I have always been a big believer in exit interviews. What I have found is that employees on their way out tend to tell the truth about issues at our companies. After all, they are leaving the company anyway, so there are no repercussions from telling it like it is.  

So I asked the employee where she was going to work. To my shock and surprise, she said she was going to another company that I know offers lower pay and fewer benefits.  

I prodded further by asking why she was leaving, and she told me there were management issues.  You can imagine that this piqued my interest.  

“What issues are you having? I asked.  

She told me that managers expect more without listening to her or the rest of the staff. Naturally, I dug deeper and asked if there were other reasons for her leaving. 

She said her department routinely hires temporary employees. Then the permanent employees have to keep retraining new temps when the old ones leave, and that causes a lot of stress.  

That was not all. She mentioned that people in her department sometimes take the blame for late paperwork that is outside of their control.
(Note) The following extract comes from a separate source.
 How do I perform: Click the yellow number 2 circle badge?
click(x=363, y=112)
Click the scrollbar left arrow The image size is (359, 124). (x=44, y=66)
She explained that one company is the main culprit, and although she has told management many times about the situation, no one holds those causing the issues accountable.   

“Is there anything else that we could have done that would have encouraged you to stay?” I asked.  

She told me that she is underpaid for the job she does. So I asked if she ever discussed a raise with her manager. She said she did about a year ago, and was told her pay was fair for her position and experience.  

Of course, it’s no fun to hear criticism about your company. But as a leader, it’s much better to know than not know. I asked if there was anything else I should be aware of.  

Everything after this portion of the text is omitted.